La polyglobulie de Vaquez (PV) est un syndrome myéloprolifératif causée, dans la majorité des cas, par la mutation somatique V617F du gène JAK2.

Sous sa forme mutée, la protéine kinase JAK2 est anormalement active et confère aux précurseurs des cellules sanguines une autonomie et une hypersensibilité vis à vis de l'érythropoïétine.

L’interféron alpha, couramment utilisé comme antinéoplasique et dans le traitement de l’hépatite C, agit en inhibant la prolifération des cellules tumorales par rapport à celle des cellules normales.

C’est une substance à l’étude pour le traitement de la PV. Une équipe française a mené un essai clinique de phase 2 dont l’objectif primaire était d’évaluer le taux de réponse à l’interféron pégylé alpha 2a ou peg-IFN alpha 2a (un interféron "retardé" qui peut être administré à un rythme hebdomadaire et non quotidien, et dont le bénéfice dans le traitement de l’hépatite C est meilleur) chez des malades n’ayant pas bénéficié d’autre traitement que des saignées ou de l’hydroxyurée pendant moins de deux ans.
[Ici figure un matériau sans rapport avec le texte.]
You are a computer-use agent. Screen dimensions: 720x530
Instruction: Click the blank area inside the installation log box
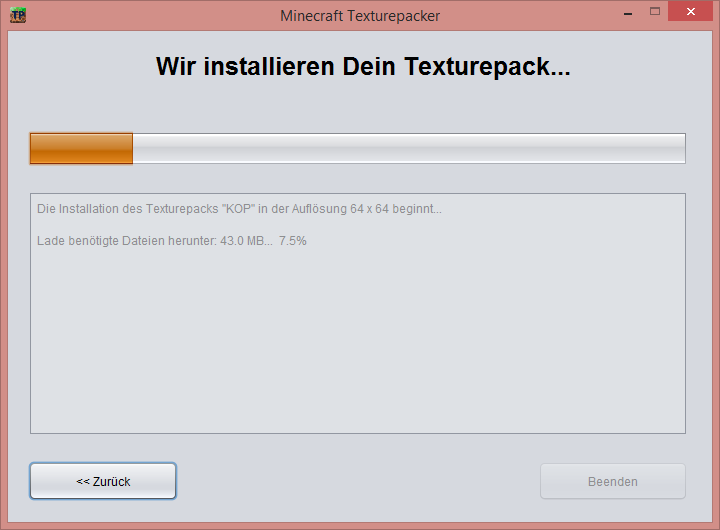(x=358, y=340)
L’objectif secondaire était d’évaluer la toxicité du peg-IFN alpha 2a et de mesurer le pourcentage d’allèles mutés dans les cellules sanguines des patients traités (probablement représentatif du nombre de cellules mutées circulantes).

Kiladjian et coll. publient des résultats partiels de cet essai, relatifs à la quantification des allèles mutés dans le sang des 30 premiers patients inclus, dont la durée moyenne de suivi était de 11 mois. 27 sur 30 malades présentaient la mutation de JAK2 au diagnostic et 89% d’entre eux ont vu leur taux d’allèles mutés diminuer sous peg-IFN alpha 2a (réduction d’au moins 50% dans plus de la moitié des cas).

Chez un patient, la mutation initialement présente à 50%, n’était plus du tout détectable après un an de traitement.

Ces résultats confirment que le peg-IFN alpha 2a cible préférentiellement le clone malin dans la PV, et montrent l’intérêt de mesurer le taux d’allèles mutés V617F JAK2 pour évaluer la maladie résiduelle.